Just wanted to say hi as this is my first post here. Just have a quick question about the 350Z's.

My girlfriend has always been a mad nissan fan and has had a couple of skylines in her time. Time has come for her to sell her old bunky and get into another one!

She doesn't want another turbo car, but still does want a bit of grunt in the car. She has been looking at the V35 Skylines or into a 350Z. From what I read, these are quite similar in terms of performance, economy, suspension etc. Do they have the same engine?

Thing is, that there is a number of 350Z's and V35's that have done over 100,000kms - sadly there isn't very many under 100K.

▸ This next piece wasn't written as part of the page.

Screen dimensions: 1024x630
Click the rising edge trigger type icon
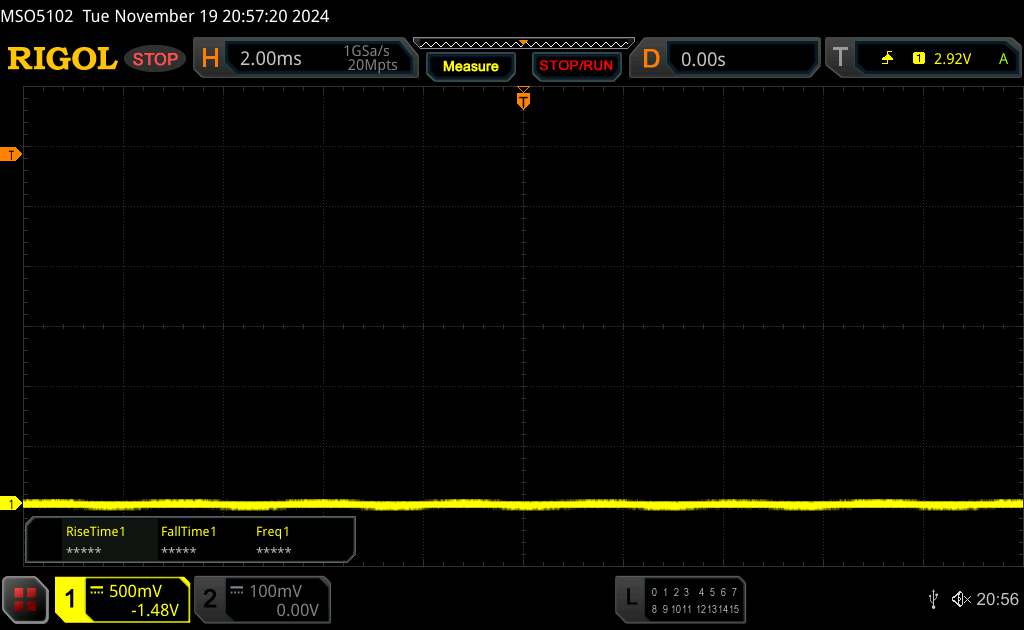[x=887, y=59]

I guess what I'd like to ask is;

1) Is 100,000kms too many for these cars? There's a nice one with 130,000 but we are concerned...
2) What things should we look out for if we test drive/view any of these?
3) Should we steer away from these cars? Are there any better non-turbo options?
4) What are the gearboxes like? Are they both ok? Not sure which one we are after yet
5) Known issues or series issues?
6) Are either of them better? If we could get either for the same price - How does a 350Z go against a V35?

Thanks so much guys! Appreciate it!

Dan


----------



## smj999smj (Jan 1, 2006)

In the US, the V35 Skyline is essentially the Infiniti G35. The G35 Coupe to me is the 2+2 version of the 350Z. Both use the same FM platform and engine (there is a differance of about 7 HP due to intake and exhaust differances IIRC). The Z has no rear seats, unlike the G35, and has a bit stiffer suspension (the track version of the Z is VERY stiff). 100,000 kms. (or 60,000 miles) is not a lot on these cars so long as they haven't been abused and the scheduled maintenance has been performed per Nissan recommendations. I was never impressed with the speakers used in these cars; much better can be had on the aftermarket. The Infiniti has nicer interior. For more performance, supercharger kits are available for both, as well as other performance goodies! It's really a matter of personal preferance.


----------



## Shadao (Aug 14, 2007)

depending on your location insurance could also play a role... the G35's usually carry a lower insurance rate compared to the 350Z...


----------